Research Objectives
Nettuno is a very ambitious project, aiming at:
1. Produce measurements of wakes in conditions representative of normal operation of floating wind turbines.
The lack of open-access experimental data concerning floating wind turbines remains one of the crucial aspects currently ampering the progress of research. The measurements performed in the wind tunnel of Politecnico i Milano will provide a useful benchmark for the validation and development of numerical codes specifically tuned for floating wind turbines.
2. Evaluate the impact of the wake of a floating offshore wind turbine on a downstream machine.
To minimize costs floating wind turbines will be installed in clusters. However, the effect of the interaction between wakes and downstream machines is still unclear. NETTUNO aims to provide further insight into this issue, shedding light into possible differences between wake development in fixed-bottom or floating machines. Ideally, results will show any critical aspects specific to floating machines, like increased fatigue loading, which could lead to increased loads and consequently increased costs.
3. Perform code-to-experiment validation for simulation of floating wind farms.
To minimize design costs industry takes advantage of numerical codes to design the novel floating wind turbines. Previous numerical models, developed for fixed-bottom machines have been used for this task, but it is still unclear whether these methods can be directly applied to floating wind turbines or if additional tuning is required. The comparison between simulations and experiments will provide insight into the capability of the available numerical codes to correctly capture the performance of the novel floating wind turbines.
Methodology
The project objectives will be fulfilled with two actions:
Performing high quality wind tunnel tests
Of two model floating wind turbines in the wind tunnel of POLITECNICO di Milano.

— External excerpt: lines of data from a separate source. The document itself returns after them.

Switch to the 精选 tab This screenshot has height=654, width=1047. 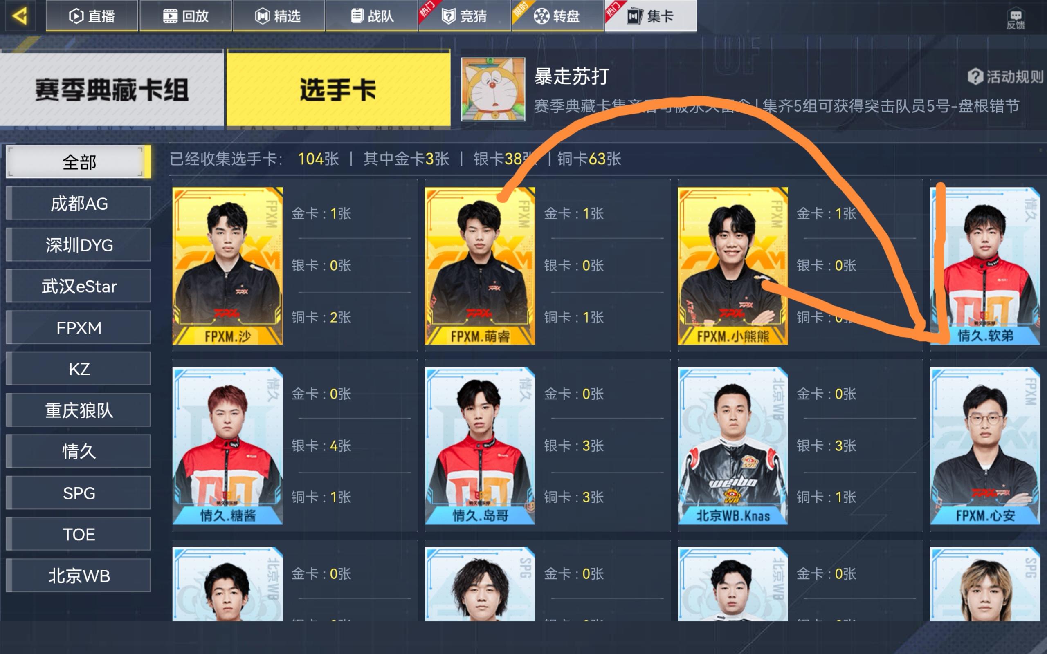click(279, 16)
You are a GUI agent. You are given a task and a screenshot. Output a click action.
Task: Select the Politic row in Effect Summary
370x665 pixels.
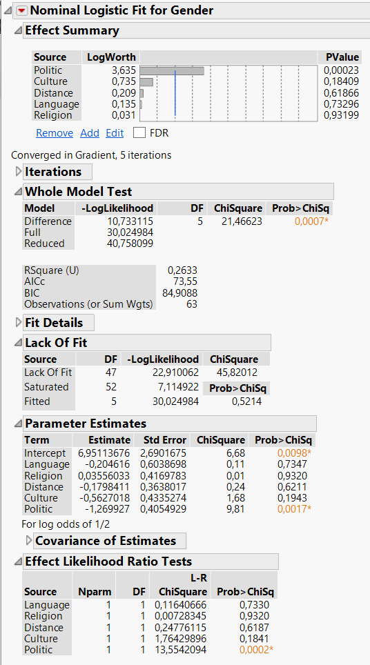196,70
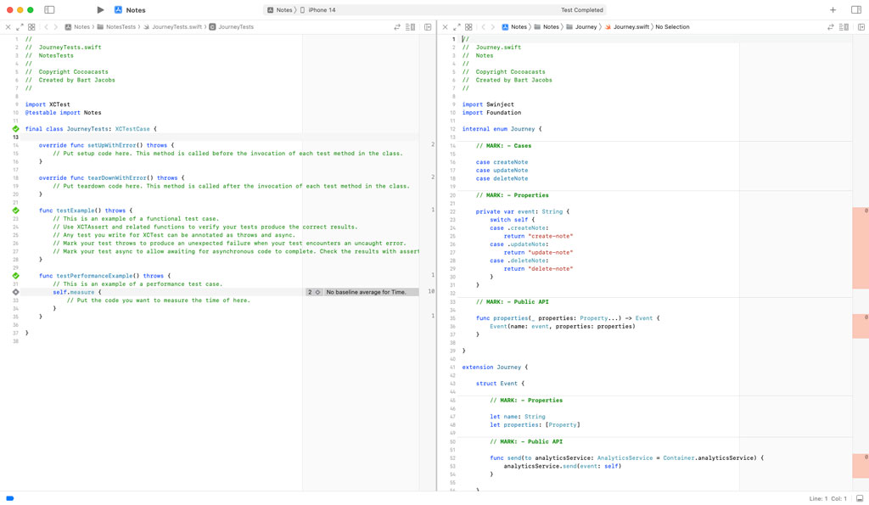Image resolution: width=869 pixels, height=505 pixels.
Task: Toggle the navigator sidebar from the toolbar
Action: click(48, 9)
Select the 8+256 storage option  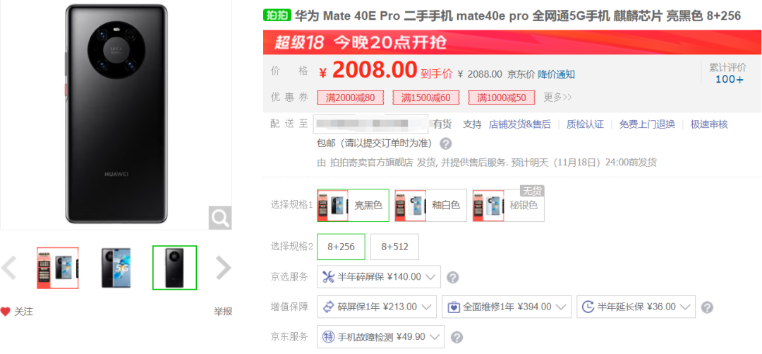pyautogui.click(x=341, y=247)
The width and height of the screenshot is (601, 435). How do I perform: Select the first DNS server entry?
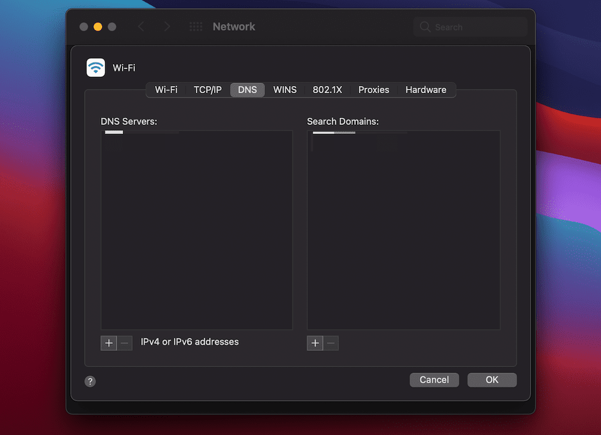click(114, 132)
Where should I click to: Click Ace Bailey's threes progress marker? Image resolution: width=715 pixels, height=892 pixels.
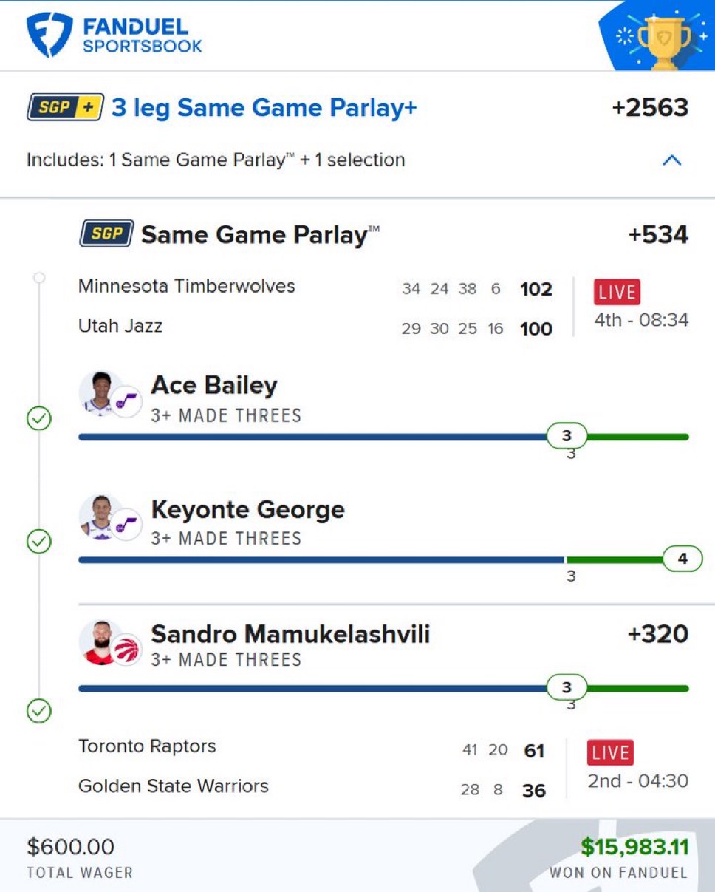(x=567, y=436)
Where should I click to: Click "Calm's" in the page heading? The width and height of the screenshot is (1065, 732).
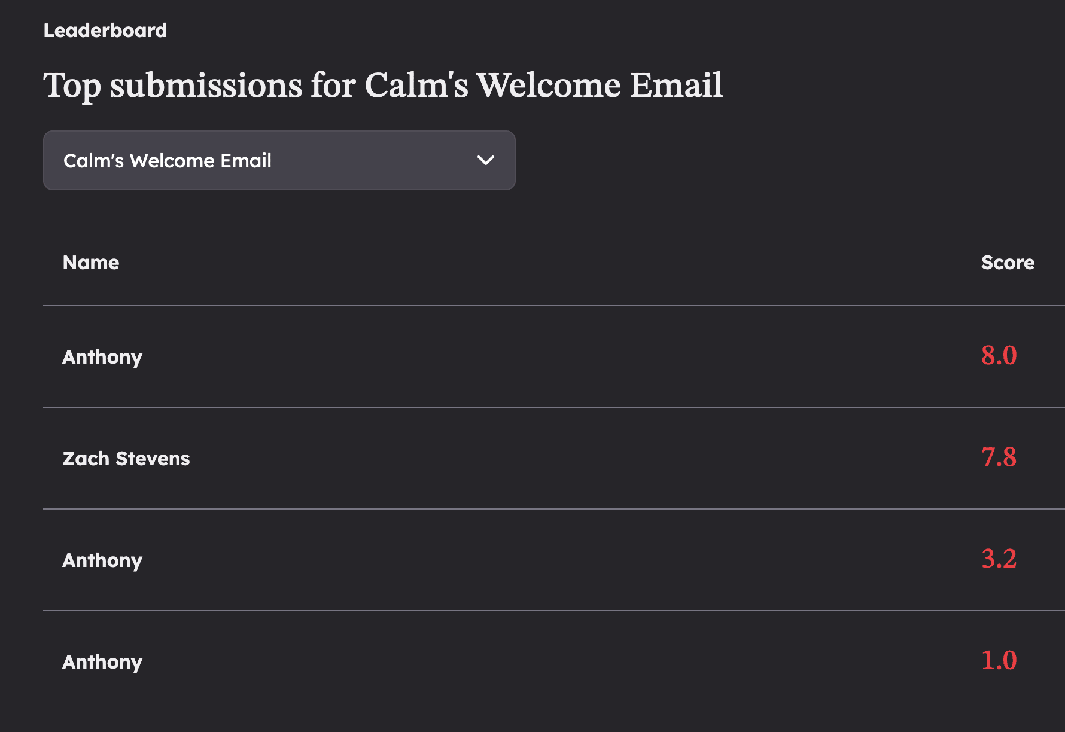click(x=416, y=84)
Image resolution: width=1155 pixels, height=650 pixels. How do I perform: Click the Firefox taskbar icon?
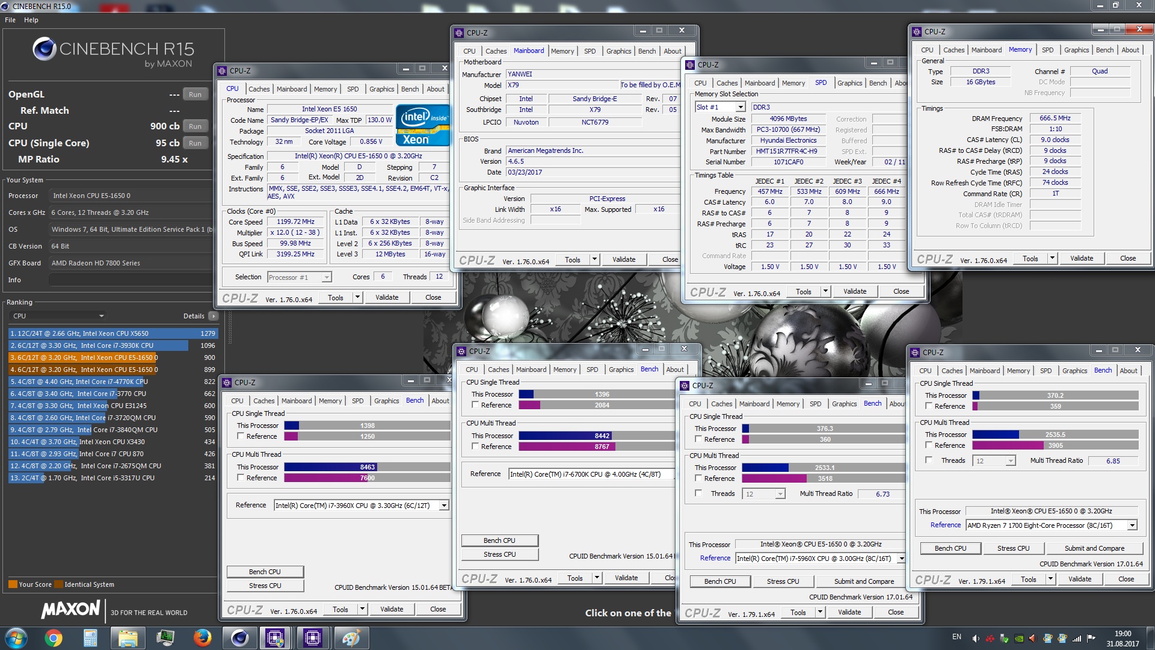(202, 638)
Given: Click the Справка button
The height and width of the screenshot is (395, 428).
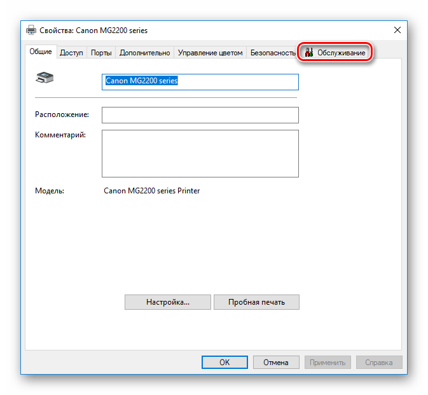Looking at the screenshot, I should 379,362.
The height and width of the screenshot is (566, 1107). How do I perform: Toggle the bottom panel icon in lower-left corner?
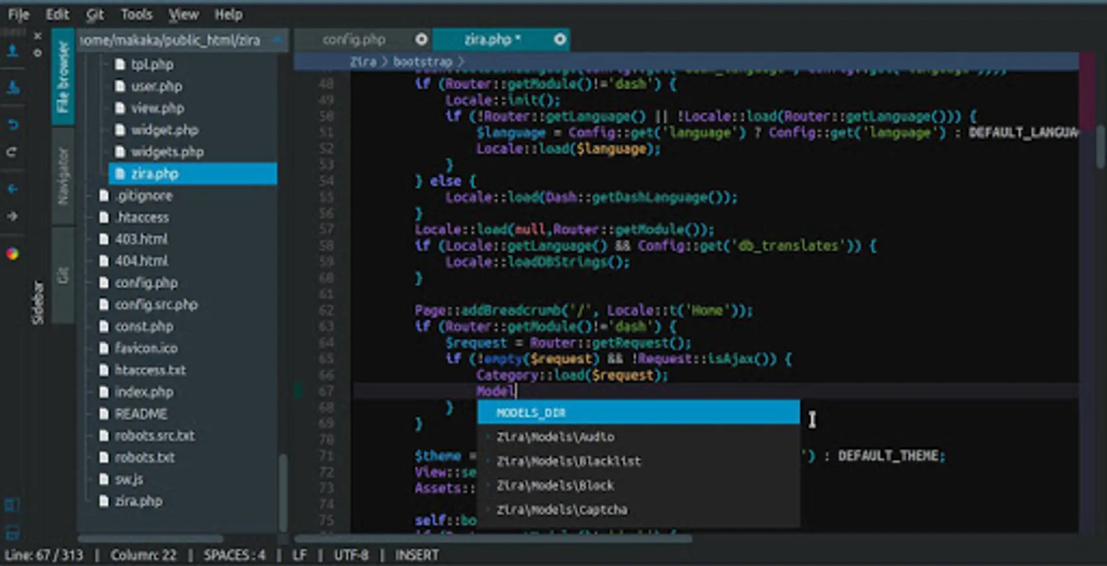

The upstream machine will be mounted on a hexapod structure with 6 degrees of freedom. This will replicate the motion laws typical of a FOWT in open sea, thus generating a wake having a realistic behavior in terms of steering, meandering and wake deficit.
The unsteady rotor forces will be measured on a downstream turbine, which will be positioned directly behind the upstream machine as well as at an offset. This will help understand FOWT wake behavior and its impact on downstream turbines in terms of performance and loads.
Additionally wake measurement will be performed to understand the frequency signature of FOWT wakes, and whether wind farm designers should be concerned about wake interactions exciting low-frequency platform natural frequencies. In this framework, high frequency hot wire anemometers and PIV will be used to characterize the wake over a set of representative working conditions, providing a useful dataset for validation of numerical models.
Performing high quality wind tunnel tests
of the investigated test cases to understand which physical phenomena need to be modeled accurately to improve numerical tool predictiveness.
Ideally, this project will also help define appropriate guidelines for the set-up of medium and low fidelity engineering models, with great impact on FOWT design and optimization. The numerical methods employed will span from lower fidelity approaches, like Blade Element Momentum (BEM) and Lifting Line methods, up to blade-resolved CFD simulations, providing further insight into the physics governing the aerodynamic
response of a floating wind turbine.
Additionally, the limitations of each method will be investigated by comparing the numerical and experimental results.